In its biannual report released today, the United Nations Assistance Mission to Afghanistan (UNAMA) noted a modest decline in torture allegations across the country. This is good news. But with about one-third of conflict-related detainees still alleging serious abuses, including severe beatings, electric shocks, near suffocation with plastic bags or water, and suspension from the ceiling for prolonged periods, the picture remains grim.

Afghan President Ashraf Ghani speaks during during a peace and security cooperation conference in Kabul, Afghanistan February 28, 2018.

© 2018 Reuters

UNAMA’s numbers indicate that the most significant decreases in abuse took place in 2018 in facilities under the control of the main intelligence agency, the National Directorate of Security (NDS). Not all NDS facilities improved: in Khost, for example, reports of abuse remained quite high, but the pattern suggests that measures undertaken by the agency in 2018 to strengthen safeguards and improve monitoring have had effect.

Other security agencies, notably the police in Kandahar province, showed very little improvement. UNAMA reported a “staggering” 77 percent of conflict-related detainees in Kandahar being subjected to brutal torture and other ill-treatment. Enforced disappearances in Kandahar, which may number in the hundreds since 2010, continue to be reported.

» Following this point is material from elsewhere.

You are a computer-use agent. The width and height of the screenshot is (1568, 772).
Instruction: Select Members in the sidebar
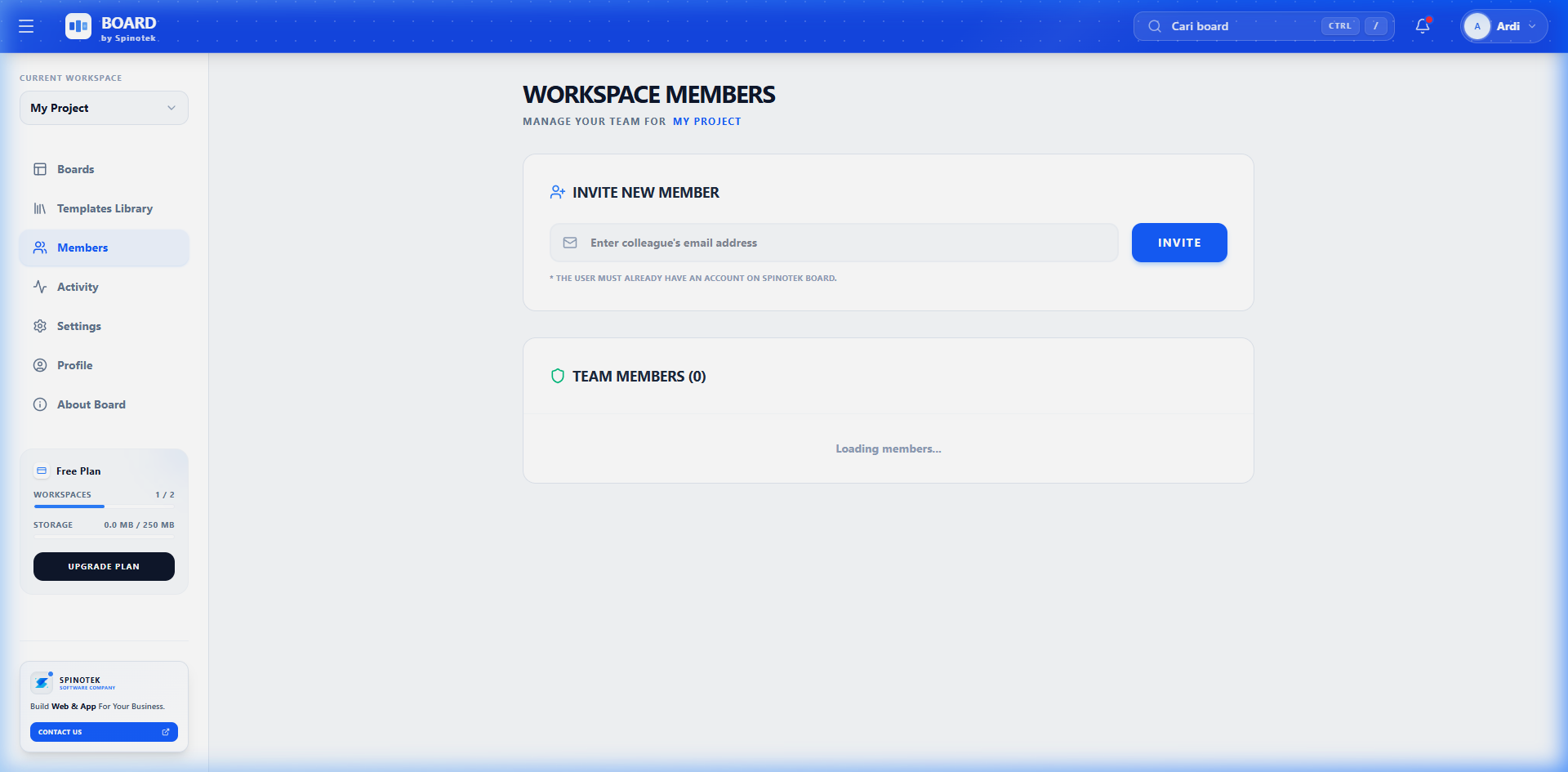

The Afghan government deserves credit for aligning its legislation on torture with international standards and ratifying the Optional Protocol to the Convention against Torture, which permits an expert UN body to conduct visits to detention centers.

But the government’s record on accountability remains abysmal. In the very few cases of torture that have been investigated, the perpetrators have faced at most only minor disciplinary sanctions. Nor have the victims received compensation as required by law.

So long as torturers face no real consequences, serious abuse will continue. The Afghan government knows what it should do to curb torture. It’s time it did so.